Before KRUPANSKY and WELLFORD, Circuit Judges and JAMES HARVEY,*  Senior U.S. District Judge.

WELLFORD, Circuit Judge.


David Dean was employed by Buckeye Gas Products, predecessor to defendant Ferrellgas, and by Ferrellgas itself, for about sixteen years. Ferrellgas was engaged in the liquid petroleum gas (LPG) distribution business and Dean was its route salesman and delivery agent. During his tenure, Dean signed a noncompetition agreement. The agreement prohibited Dean from disclosing any confidential information during or within two years following termination of his employment. The agreement also prohibited Dean from competing with Ferrellgas under certain circumstances following his termination:

4 .... Employee shall not interfere with the established business relationship between the Employer and the customers of Employer within a radius of fifty (50) miles of Employer's Location, and shall not call upon any such customer of Employer's Business for the purpose of soliciting, selling or delivering products of the kind which are the subject of Employer's Business, or rendering any service to such customer in connection with such products.

In August 1988, Ferrellgas terminated Dean's employment. The exact reason for the firing is in dispute, but the discharge occurred following rumors which reached defendant that Dean planned to start his own company in a business which would compete with Ferrellgas. Following his termination, Dean went to work for a competing company, and Ferrellgas claims that Dean has been "pirating" away its former customers while serving as a route salesman.

In assessing the appropriateness of a preliminary injunction, the trial court applied the test put forth in In re DeLorean Motor Co., 755 F.2d 1223, 1228 (6th Cir. 1985), considering: (1) the likelihood of plaintiff's success on the merits; (2) whether the injunction will save the plaintiff from irreparable injury; (3) whether the injunction would harm others; and (4) whether the public interest would be served by the injunction. The trial court found after consideration that the DeLorean test weighed against granting the injunction. The court found it unlikely that Ferrellgas would succeed on the merits, found no evidence to suggest that Ferrellgas would suffer irreparable injury in the absence of extraordinary relief, and found that the public interest would not be served by an injunction that might stifle competition in the LPG marketplace.

On appeal, Ferrellgas takes exception to the findings of the district court and its failure to enforce the agreement by injunctive relief. It maintains that the trial court misapplied Tennessee law in assessing its likelihood of success on the merits, and with respect to the equities of the case.

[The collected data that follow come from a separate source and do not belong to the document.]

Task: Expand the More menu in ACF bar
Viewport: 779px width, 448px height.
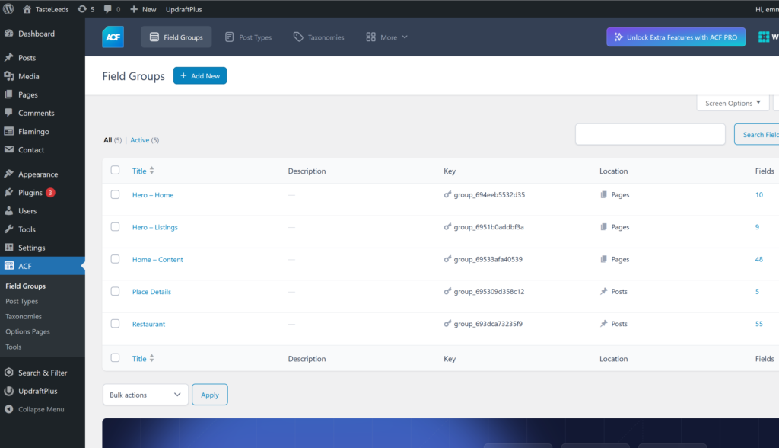Action: point(387,37)
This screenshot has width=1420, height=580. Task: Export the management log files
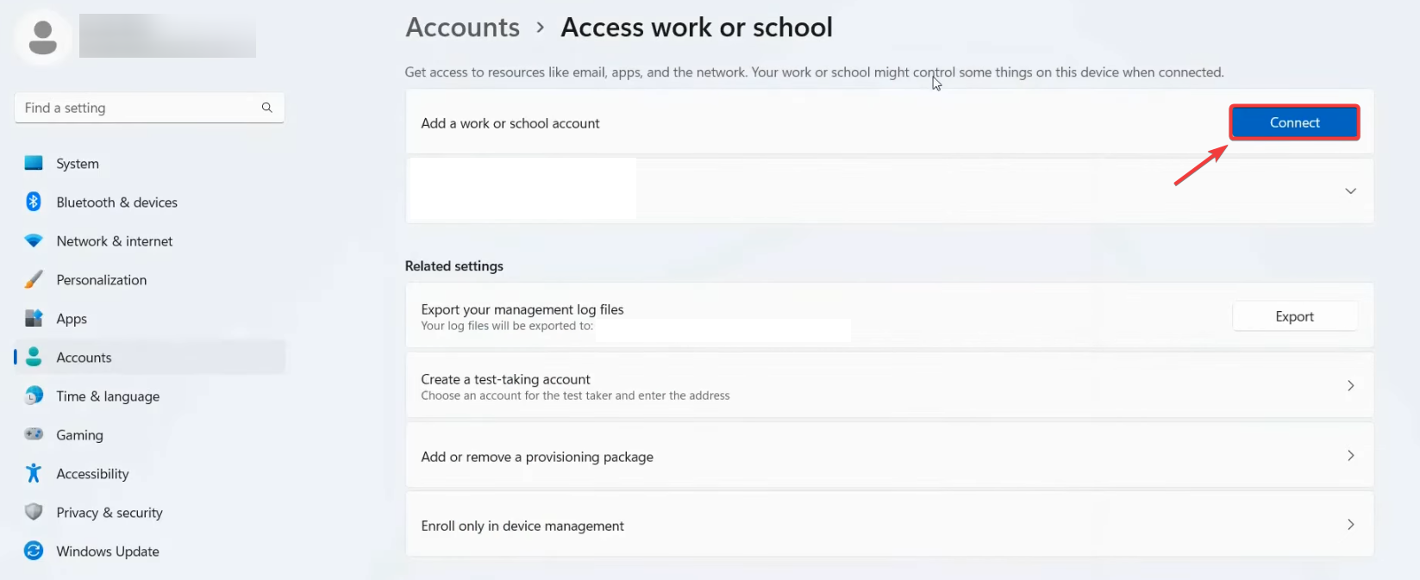(1294, 316)
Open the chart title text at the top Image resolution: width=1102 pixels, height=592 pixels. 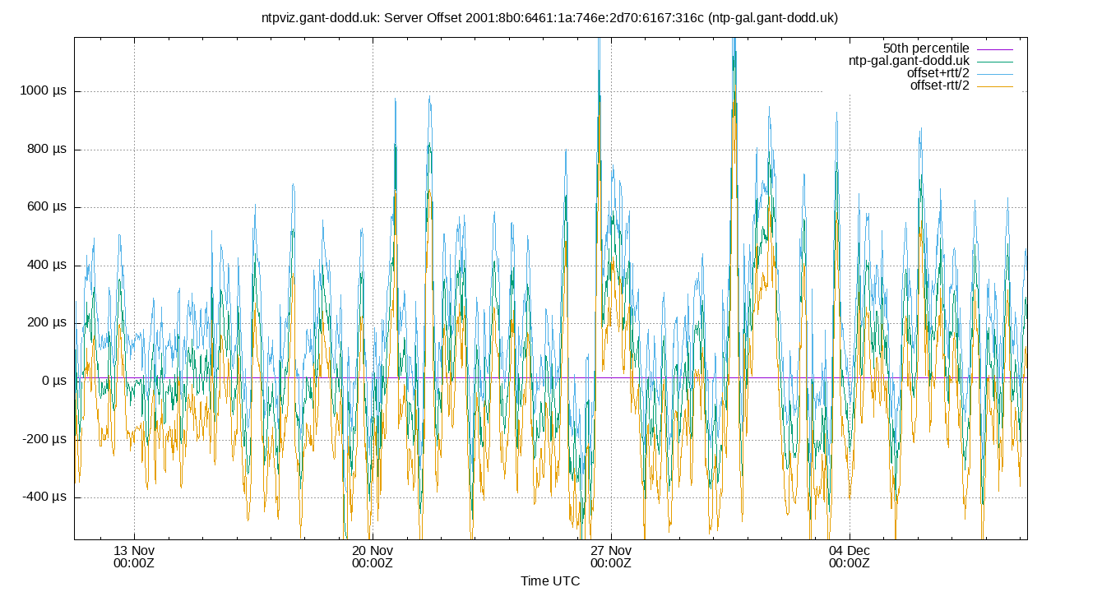(x=551, y=16)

Ferrellgas also argues that without the injunction it will not effectively be able to enforce its rights under the agreement. Ferrellgas maintains that the decision of the district court grows out of the court's misinterpretation of Tennessee law, and a failure to appreciate the relationship between Dean and Ferrellgas and Dean's subsequent conduct in "competition" with his former employer.

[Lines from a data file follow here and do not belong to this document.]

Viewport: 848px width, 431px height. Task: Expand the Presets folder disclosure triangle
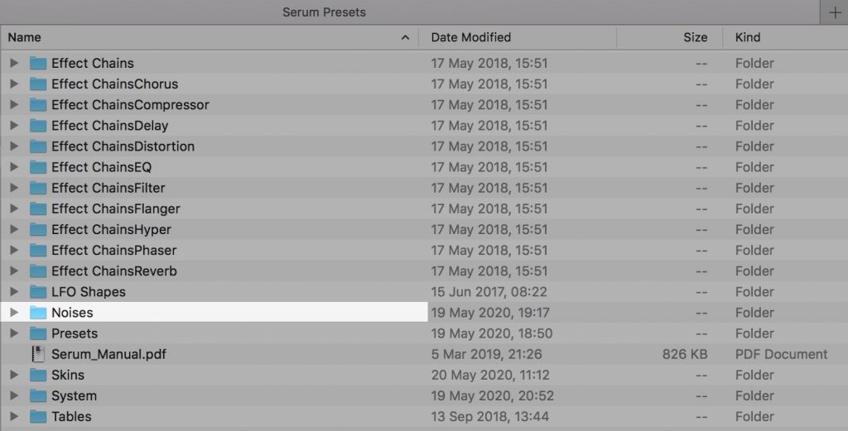(14, 333)
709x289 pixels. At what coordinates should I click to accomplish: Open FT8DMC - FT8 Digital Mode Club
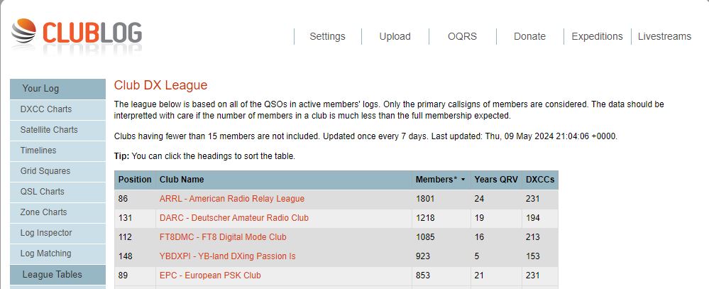click(x=223, y=237)

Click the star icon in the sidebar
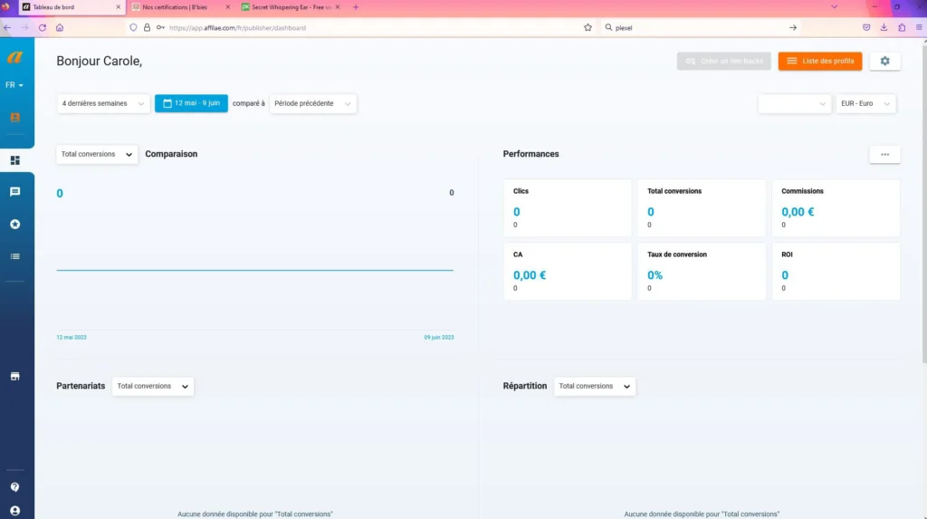[14, 225]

A trial court's decision to grant or deny injunctive relief will be disturbed only on a finding of abuse of discretion. Frisch's Restaurant, Inc. v. Shoney's Inc., 759 F.2d 1261, 1263 (6th Cir. 1985); DeLorean, 755 F.2d at 1228; USACO Coal Co. v. Carbomin Energy, Inc., 689 F.2d 94 (6th Cir. 1982). "Rigid adherence to the 'abuse of discretion' standard is required to avoid untoward disruption of the progression of lawsuits as the lower court decision 'was in no sense a final disposition'." Frisch's Restaurant, 759 F.2d 1261, 1263 (citations omitted).

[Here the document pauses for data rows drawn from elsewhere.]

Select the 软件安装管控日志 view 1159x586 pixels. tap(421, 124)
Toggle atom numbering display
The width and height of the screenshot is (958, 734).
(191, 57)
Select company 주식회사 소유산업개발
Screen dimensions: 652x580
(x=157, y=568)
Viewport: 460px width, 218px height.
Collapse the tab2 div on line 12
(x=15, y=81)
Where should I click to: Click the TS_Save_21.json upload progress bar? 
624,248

We find no abuse of discretion and therefore affirm.

Ferrellgas has raised serious questions on the merits of its claim, but failed to convince the trial court that it would suffer irreparable harm without the injunction. Even assuming that it would suffer irreparable harm in the absence of a preliminary injunction (and that the trial court's contrary finding was an abuse of discretion), it is difficult to see how that harm would "decidedly outweigh" the potential harm to Dean if the injunction issued.

Agreements in restraint of trade, such as covenants restricting competition, are not invalid per se. Although disfavored by law, such agreements are valid and will be enforced, provided they are deemed reasonable under the particular circumstances.

There is no inflexible formula for deciding the ubiquitous question of reasonableness, insofar as noncompetitive covenants are concerned. Each case must stand or fall on its own facts.

Allright Auto Parks, Inc. v. Berry, 409 S.W.2d 361, 363 (Tenn.1966) (citations omitted) (emphasis added).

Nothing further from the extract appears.